A Misericórdia de Seia está a implementar um conjunto de práticas que resultaram da Academia de Competências, que decorreu na instituição nos últimos 20 meses, envolvendo 16 funcionários de diferentes chefias.

A Academia de Competências surgiu no âmbito de uma candidatura, apresentada pela Misericórdia de Seia, ao “Eixo 4 do Programa Cidadãos Ativ@s – Reforçar a capacidade e sustentabilidade da sociedade civil”, financiada pela Islândia, Liechtenstein e Noruega e gerida pela Fundação Gulbenkian.

A candidatura, de cerca de 20 mil euros, é financiada em 90% e insere-se na estratégia da Misericórdia de Seia de apostar na formação dos seus trabalhadores. Segundo o provedor da instituição, Paulo Caetano, o objetivo é “capacitar as diferentes chefias para que pudessem estar mais bem preparadas para atuar pessoal e profissionalmente”.

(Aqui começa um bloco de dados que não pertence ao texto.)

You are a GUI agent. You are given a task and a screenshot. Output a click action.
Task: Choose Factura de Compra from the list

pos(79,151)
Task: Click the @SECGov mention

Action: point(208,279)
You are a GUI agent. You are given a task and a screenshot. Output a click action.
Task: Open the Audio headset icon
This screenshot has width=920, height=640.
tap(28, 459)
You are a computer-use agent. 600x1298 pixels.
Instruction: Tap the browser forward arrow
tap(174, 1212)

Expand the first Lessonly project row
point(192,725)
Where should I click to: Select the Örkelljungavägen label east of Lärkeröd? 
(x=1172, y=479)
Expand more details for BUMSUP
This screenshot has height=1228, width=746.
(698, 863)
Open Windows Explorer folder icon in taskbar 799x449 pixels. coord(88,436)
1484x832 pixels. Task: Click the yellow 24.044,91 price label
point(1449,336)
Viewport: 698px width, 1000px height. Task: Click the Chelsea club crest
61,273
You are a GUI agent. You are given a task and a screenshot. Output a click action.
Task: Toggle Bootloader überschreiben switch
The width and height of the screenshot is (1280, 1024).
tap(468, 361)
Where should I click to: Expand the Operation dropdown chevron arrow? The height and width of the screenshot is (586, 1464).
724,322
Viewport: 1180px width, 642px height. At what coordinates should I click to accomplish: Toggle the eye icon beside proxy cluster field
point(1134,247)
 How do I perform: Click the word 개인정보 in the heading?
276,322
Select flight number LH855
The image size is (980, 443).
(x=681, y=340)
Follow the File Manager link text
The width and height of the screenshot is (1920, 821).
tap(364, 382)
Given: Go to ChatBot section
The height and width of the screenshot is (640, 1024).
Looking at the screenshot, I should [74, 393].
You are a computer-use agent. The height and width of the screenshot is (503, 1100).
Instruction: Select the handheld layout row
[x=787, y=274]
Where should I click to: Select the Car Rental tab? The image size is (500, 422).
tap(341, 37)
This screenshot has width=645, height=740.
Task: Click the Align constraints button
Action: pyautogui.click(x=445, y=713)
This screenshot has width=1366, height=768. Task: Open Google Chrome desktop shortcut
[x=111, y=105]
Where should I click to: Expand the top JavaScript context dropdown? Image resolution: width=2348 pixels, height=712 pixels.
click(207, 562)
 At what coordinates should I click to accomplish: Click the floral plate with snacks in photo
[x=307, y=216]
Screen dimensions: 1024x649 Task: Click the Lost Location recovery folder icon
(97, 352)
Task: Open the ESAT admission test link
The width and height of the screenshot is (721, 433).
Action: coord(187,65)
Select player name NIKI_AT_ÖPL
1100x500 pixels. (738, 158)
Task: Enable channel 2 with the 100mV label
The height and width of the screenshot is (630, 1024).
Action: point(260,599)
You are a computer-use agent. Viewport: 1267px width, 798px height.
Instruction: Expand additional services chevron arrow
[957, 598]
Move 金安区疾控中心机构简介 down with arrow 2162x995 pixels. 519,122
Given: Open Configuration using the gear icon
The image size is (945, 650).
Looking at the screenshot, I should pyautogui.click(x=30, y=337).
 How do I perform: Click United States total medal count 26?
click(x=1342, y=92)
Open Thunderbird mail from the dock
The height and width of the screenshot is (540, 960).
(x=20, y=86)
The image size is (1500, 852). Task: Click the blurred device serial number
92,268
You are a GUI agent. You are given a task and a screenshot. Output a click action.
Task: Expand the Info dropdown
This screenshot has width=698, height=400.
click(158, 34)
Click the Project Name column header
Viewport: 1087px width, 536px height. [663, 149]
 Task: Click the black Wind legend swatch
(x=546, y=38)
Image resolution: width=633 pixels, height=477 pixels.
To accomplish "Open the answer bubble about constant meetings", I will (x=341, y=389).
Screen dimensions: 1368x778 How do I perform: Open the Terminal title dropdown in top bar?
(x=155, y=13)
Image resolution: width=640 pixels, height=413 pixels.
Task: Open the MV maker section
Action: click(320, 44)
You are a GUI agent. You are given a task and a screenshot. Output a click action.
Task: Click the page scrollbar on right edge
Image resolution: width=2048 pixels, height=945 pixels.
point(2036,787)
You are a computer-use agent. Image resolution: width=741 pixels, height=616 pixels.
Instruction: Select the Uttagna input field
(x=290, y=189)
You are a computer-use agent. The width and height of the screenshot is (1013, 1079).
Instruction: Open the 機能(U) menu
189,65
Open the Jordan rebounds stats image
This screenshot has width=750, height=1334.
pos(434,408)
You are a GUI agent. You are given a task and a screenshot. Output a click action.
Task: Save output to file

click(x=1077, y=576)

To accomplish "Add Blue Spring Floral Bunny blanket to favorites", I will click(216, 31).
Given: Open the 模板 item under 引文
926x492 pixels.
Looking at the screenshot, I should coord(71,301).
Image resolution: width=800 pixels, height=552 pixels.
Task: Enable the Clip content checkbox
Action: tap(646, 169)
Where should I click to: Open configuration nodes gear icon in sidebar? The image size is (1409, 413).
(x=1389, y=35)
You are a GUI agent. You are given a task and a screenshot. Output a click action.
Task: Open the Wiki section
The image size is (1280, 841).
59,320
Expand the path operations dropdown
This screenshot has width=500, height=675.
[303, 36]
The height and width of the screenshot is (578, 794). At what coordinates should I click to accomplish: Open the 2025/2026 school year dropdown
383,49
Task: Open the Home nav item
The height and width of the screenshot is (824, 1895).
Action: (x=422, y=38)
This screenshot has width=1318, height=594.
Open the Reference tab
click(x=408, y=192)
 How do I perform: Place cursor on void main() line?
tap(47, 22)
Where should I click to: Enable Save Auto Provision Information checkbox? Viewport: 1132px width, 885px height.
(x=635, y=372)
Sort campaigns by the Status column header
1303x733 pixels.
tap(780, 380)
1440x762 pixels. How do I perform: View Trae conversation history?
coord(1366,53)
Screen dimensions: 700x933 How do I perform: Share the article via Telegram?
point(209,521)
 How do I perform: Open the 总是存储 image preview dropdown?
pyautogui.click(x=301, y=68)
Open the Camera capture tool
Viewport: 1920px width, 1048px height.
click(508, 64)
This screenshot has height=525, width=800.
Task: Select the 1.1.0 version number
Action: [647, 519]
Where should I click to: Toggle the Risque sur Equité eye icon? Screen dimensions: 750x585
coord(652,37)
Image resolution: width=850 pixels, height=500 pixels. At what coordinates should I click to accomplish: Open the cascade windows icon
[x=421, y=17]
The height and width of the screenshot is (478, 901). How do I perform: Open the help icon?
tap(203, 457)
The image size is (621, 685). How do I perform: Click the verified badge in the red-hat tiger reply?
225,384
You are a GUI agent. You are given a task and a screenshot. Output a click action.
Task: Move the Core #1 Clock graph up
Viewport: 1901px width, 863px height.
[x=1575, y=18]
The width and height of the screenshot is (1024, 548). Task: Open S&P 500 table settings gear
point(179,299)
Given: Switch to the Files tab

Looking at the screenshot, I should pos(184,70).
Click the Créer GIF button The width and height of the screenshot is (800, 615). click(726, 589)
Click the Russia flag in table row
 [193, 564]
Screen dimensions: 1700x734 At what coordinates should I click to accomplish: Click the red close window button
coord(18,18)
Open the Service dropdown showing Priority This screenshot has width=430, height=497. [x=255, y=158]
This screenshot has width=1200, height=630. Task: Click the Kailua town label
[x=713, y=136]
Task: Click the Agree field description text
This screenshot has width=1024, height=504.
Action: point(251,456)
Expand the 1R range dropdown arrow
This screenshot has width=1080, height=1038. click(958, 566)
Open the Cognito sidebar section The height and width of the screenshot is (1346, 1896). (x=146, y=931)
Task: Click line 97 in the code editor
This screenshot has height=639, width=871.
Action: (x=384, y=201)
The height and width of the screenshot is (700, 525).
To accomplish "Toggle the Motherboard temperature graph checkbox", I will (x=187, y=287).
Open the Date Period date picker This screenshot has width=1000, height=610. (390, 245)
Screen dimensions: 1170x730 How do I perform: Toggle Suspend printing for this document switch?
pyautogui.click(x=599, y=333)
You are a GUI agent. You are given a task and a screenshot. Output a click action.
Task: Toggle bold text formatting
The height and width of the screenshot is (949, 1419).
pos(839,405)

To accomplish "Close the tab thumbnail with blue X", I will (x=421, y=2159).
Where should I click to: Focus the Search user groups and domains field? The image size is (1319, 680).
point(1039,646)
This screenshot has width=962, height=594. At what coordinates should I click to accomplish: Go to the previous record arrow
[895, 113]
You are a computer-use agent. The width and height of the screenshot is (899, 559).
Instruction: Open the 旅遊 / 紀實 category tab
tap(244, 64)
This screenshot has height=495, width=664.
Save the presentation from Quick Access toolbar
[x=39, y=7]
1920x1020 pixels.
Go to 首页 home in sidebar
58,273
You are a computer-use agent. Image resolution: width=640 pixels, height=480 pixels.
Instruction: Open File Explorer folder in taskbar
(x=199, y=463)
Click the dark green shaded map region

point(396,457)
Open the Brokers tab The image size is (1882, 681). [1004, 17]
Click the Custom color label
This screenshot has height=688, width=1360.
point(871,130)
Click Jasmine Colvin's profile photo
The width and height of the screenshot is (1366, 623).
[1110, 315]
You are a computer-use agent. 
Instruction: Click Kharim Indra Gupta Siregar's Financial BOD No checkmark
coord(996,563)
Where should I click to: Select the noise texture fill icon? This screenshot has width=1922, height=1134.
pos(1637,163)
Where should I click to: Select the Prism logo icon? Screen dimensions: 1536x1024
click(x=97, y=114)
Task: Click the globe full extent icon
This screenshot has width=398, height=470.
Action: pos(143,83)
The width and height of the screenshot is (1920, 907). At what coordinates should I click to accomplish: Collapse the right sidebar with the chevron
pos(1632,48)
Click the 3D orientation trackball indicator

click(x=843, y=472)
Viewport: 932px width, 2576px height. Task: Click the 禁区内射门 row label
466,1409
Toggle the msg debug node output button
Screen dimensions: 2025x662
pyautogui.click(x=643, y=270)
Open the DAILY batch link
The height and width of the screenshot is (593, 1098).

A Academia de Competências funcionou de maio de 2022 a dezembro de 2023 e já teve resultados práticos. De acordo com Paulo Caetano, no plano de atividades da instituição para 2024 já foi incluído um plano de formação interna, que teve o mérito de ser proposto “de baixo para cima”.

Outro dos resultados práticos da Academia de Competências foi a realização de um concurso de ideias, que já teve a sua primeira edição, onde foram apresentadas várias iniciativas para desenvolver na instituição, como a criação de um serviço de acompanhamento pessoal e remoto no domicílio, a criação de um clube de amigos na área da demência ou a análise de duas importantes problemáticas: burnout na população ativa e ansiedade nas crianças e jovens. O Centro de Apoio Familiar e Aconselhamento Parental foi outras das ideias a concurso, todas analisadas por um júri externo à instituição.

Da Academia de Competências resultou ainda a criação de manuais de crowdfunding e de fundraising, como alternativas de financiamento a um setor “que vive muito dos apoios do Estado e do mecenato”.

A elaboração de um plano de comunicação, para comunicar interna e externamente, foi outro dos aspetos práticos que a Academia proporcionou à instituição, através dos 16 participantes que, segundo o provedor, “melhoraram a sua motivação, quer para a liderança quer na sua intervenção para o desempenho.”

Um projeto que valeu a pena e que deixou sementes que estão já a germinar porque “criou este espírito de capacitar, promover a mentoria e a liderança, consubstanciada na capacidade dos trabalhadores”, remata o provedor.